# Which thrower attachments fit l 145 & L 125???



## driz (Dec 19, 2013)

I rehabbed a nice JD L145 last Summer. It had a broken frame but was in such nice shape the deeper I get into it the further I went so I ended up changing the transmission oil which was perfectly clear changed out to synthetic fully welded up frame beefed up tremendously and New bearings ect now ready to roar. Currently this is going to be used as a backup machines I also have an L125 which is new. 
My plan is to try to craigslist a blower attachment that will fit hopefully both of them but definitely the 2006 manufacture L1 45. OK there's a gazillion of them out there and I'm not planning on paying a lot for it as I've got the ninja skills to bring it back to life, but I'm baffled which serial numbers units and sizes will fit these machines . I say serial number because I never see a model listed on any of them so it must be coded in there somehow. So basically how do I figure out her which ones will fit these machines without major modifications? 
Also which sizes do you recommend for these machines without stressing it out too much I'm not that interested in having a monster cut. If it's gonna put too much stress on the transmission.


----------



## micah68kj (Oct 8, 2011)

**JOB 1**
Summarize the thrower attachment forum post in two sentences.
**JOB 2**
In the thrower attachment forum post, copy word for word the stretch from "## driz (Dec" through "which is new.".

**ENTRIES SHOWN**
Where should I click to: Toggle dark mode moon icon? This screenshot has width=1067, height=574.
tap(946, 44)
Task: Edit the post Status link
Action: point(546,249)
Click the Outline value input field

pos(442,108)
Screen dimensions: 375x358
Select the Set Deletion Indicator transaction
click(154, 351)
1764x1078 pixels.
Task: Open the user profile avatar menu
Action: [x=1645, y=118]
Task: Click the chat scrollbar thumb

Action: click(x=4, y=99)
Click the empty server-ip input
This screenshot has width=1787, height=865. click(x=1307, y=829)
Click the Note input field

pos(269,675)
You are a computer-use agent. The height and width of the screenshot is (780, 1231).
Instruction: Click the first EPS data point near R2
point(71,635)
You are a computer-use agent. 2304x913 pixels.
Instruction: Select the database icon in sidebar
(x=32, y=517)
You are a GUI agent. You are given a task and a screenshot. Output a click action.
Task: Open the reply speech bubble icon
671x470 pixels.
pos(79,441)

**CORRECT RESULT 1**
The poster rehabbed a JD L145 with a broken frame by welding and reinforcing the frame, switching the transmission oil to synthetic, and installing new bearings, and now plans to keep it as a backup to a new L125. The poster wants to find an inexpensive used blower attachment on craigslist that fits the 2006 L145 and ideally the L125 too, and asks how to tell from serial numbers which units fit and what size would avoid overstressing the transmission.

**CORRECT RESULT 2**
## driz (Dec 19, 2013)

I rehabbed a nice JD L145 last Summer. It had a broken frame but was in such nice shape the deeper I get into it the further I went so I ended up changing the transmission oil which was perfectly clear changed out to synthetic fully welded up frame beefed up tremendously and New bearings ect now ready to roar. Currently this is going to be used as a backup machines I also have an L125 which is new.